GPS and navigation systems rely on A* for route planning. The road network is the graph, edge costs are travel times, and the heuristic is distance-as-the-crow-flies. Traffic-aware variants adjust edge costs in real time.
Robotics and motion planning use A* in configuration space – the robot’s possible positions become graph nodes, with edges representing valid movements. This lets robots plan collision-free paths through complex environments.
A* is overkill when the search space is very small (just use BFS), when no admissible heuristic exists, or when any path is acceptable (use greedy best-first).
FAQ
Q: What happens if h(N) overestimates the true cost?
If the heuristic overestimates, A* may find a suboptimal path. The algorithm no longer guarantees optimality. Heuristics that overestimate are called inadmissible, and they make A* behave more like greedy best-first search.
Q: Can A* handle moving obstacles?
The standard A* algorithm assumes a static graph. For moving obstacles, there are extensions like D* (Dynamic A*) that replan efficiently when the environment changes. Temporal constraints add significant complexity to pathfinding.
Q: Is A* faster than Dijkstra?
Yes, when a good heuristic is available. A* expands fewer nodes than Dijkstra because the heuristic guides the search. The improvement depends on the quality of the heuristic – a tight lower bound like Manhattan distance on a grid produces much faster search than a loose bound.

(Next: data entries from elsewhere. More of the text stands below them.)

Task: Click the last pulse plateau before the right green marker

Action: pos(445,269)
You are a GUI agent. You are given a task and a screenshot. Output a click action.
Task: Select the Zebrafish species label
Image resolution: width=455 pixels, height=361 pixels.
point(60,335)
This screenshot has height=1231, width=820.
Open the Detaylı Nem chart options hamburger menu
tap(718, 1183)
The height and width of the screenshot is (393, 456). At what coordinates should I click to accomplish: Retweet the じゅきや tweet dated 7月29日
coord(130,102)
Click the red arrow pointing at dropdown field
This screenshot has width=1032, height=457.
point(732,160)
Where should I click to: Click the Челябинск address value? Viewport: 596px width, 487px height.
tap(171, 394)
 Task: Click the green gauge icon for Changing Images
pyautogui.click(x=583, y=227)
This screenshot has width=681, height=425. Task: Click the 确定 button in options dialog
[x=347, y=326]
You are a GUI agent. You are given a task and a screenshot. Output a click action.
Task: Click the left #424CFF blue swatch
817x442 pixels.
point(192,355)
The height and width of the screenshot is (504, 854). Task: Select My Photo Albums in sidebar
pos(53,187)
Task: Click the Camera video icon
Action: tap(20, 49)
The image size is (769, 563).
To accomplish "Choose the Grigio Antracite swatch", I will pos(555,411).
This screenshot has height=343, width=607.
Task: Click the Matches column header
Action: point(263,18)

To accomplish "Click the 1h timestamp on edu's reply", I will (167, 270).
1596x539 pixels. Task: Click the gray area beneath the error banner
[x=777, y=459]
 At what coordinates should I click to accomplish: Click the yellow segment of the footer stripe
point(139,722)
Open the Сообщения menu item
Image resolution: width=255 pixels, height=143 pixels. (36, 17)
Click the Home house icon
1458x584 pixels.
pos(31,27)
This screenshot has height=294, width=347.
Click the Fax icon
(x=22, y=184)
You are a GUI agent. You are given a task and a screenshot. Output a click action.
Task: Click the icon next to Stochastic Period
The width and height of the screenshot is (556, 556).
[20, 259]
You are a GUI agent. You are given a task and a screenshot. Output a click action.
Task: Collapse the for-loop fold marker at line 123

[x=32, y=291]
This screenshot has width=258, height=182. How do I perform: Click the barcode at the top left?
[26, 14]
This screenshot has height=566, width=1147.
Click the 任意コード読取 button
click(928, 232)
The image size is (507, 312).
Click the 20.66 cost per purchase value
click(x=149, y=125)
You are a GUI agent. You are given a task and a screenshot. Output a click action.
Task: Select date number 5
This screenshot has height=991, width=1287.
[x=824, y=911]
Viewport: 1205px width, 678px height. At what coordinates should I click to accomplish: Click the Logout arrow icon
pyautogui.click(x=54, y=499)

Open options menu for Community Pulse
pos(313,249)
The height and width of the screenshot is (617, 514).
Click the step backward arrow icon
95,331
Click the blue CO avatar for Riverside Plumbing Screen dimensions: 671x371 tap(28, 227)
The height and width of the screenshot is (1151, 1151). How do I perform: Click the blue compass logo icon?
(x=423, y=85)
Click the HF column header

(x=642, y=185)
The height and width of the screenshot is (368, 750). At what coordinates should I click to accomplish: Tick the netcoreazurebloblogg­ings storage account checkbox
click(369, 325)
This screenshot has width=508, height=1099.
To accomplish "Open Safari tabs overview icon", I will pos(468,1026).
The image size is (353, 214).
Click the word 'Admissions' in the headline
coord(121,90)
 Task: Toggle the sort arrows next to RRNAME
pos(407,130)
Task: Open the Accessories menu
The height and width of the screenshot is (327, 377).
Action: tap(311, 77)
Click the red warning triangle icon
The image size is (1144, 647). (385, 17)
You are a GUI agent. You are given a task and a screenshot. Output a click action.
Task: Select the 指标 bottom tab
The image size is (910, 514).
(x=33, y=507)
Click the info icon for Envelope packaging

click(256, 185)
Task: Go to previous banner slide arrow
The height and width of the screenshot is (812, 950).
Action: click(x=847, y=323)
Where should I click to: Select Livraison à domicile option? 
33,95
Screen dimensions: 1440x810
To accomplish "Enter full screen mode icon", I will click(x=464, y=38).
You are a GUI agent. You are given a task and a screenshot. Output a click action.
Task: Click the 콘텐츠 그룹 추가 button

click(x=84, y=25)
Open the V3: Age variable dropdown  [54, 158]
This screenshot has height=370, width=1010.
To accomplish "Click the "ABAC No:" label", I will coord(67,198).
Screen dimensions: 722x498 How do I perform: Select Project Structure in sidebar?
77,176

Q: What is the memory complexity of A*?
A* stores all visited nodes in the closed set and all frontier nodes in the open set. In the worst case, this is O(|V|) where V is the number of nodes in the graph. For large search spaces, this can be significant – IDA* (iterative deepening A*) uses less memory by trading speed for space.
Summary
The A* Algorithm is a cornerstone of pathfinding in computer science. Its combination of actual path cost and heuristic estimate gives it the best of both worlds – the guarantee of Dijkstra’s optimality with the speed of guided search. The key to using A* effectively is choosing an admissible heuristic that is as tight as possible to the true remaining cost. With the right heuristic, A* can solve pathfinding problems orders of magnitude faster than blind search.